Termination, severance and counting your blessings
Dear e-COACH,
After 8 happy years with my current employer, they're closing the location I work at as of January 31st. I am very unhappy with my severance package. My boss says there is nothing else they can do. I got barely more than what's required by law and apparently it's not worth it to sue them, so I'm pretty ticked. I have to stay here until the end or I won't get my retention bonus. Is there anything else I can do?
Dear Sender,
If you have consulted with a lawyer, checked the Employment Standards Act and talked to your boss, all to no avail, then as I see it there's only one thing left to do. Get over it. I say that with no disrespect intended. Do you recall the Serenity Prayer in which it says something like: "

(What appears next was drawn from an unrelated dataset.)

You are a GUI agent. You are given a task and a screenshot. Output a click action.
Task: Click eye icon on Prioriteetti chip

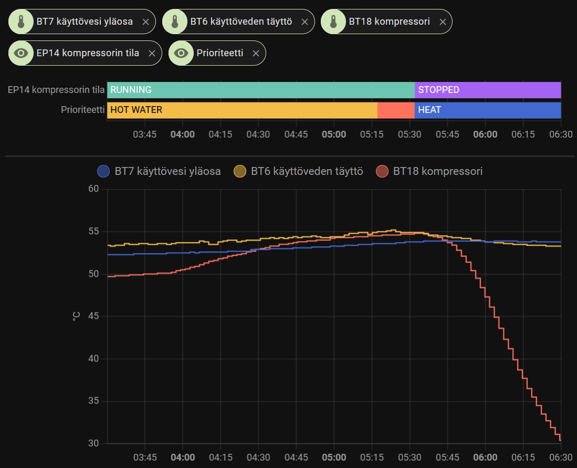(x=181, y=53)
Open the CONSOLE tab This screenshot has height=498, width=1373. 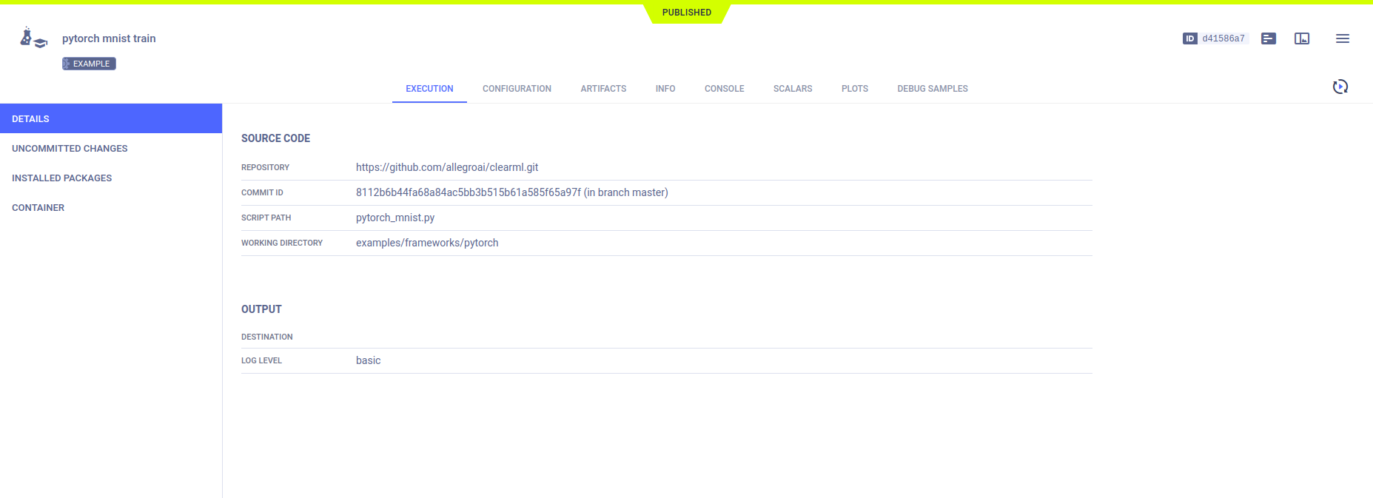[x=724, y=89]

grant me the serenity to accept the things I can not change
"? Well, my friend, this is one of those things.
Now you could choose to ruin your health and your relationships by talking yourself into an angry frenzy every day, dwelling on the fact that you've been cheated out of a decent package; thinking of all the people you know who got much better severances; feeling the sting of humiliation when you realize that your employer may not appreciate you enough; fantasizing about what you could have done with all the money that you didn't get; taking the termination of your employment personally and even daydreaming of some sort of revenge that will show them. But I'm hoping that you're smarter than that. Because you have another choice: change your attitude.
You can choose to see this situation as an opportunity to do something new - maybe even something you've wanted to do with your career for a long time. You can start thinking about the future and realize how fortunate you are to have over 3 months to find something else.
You could be thankful that you will have a retention bonus to invest or spend as you see fit. You could count your blessings that you are physically and mentally capable of earning a living. You might use some time between jobs to improve a relationship with someone in your family, or to travel, write a short story, learn to play an instrument, learn a language, read the classics or, and this one is a recommendation, volunteer for your favourite charity. Spend some time with people who have less than you.
By the way, do you realize that if you lived in almost any other country in the world, there's a good chance you wouldn't have received that severance package?
While losing a job can be upsetting it is not the end of the world. There is so much more to who you are and to your life than your job. I'm willing to bet that a few years from now you will be doing something you enjoy even more and may even admit that losing your current job was the best thing that ever happened to you. So, yeah, get over it.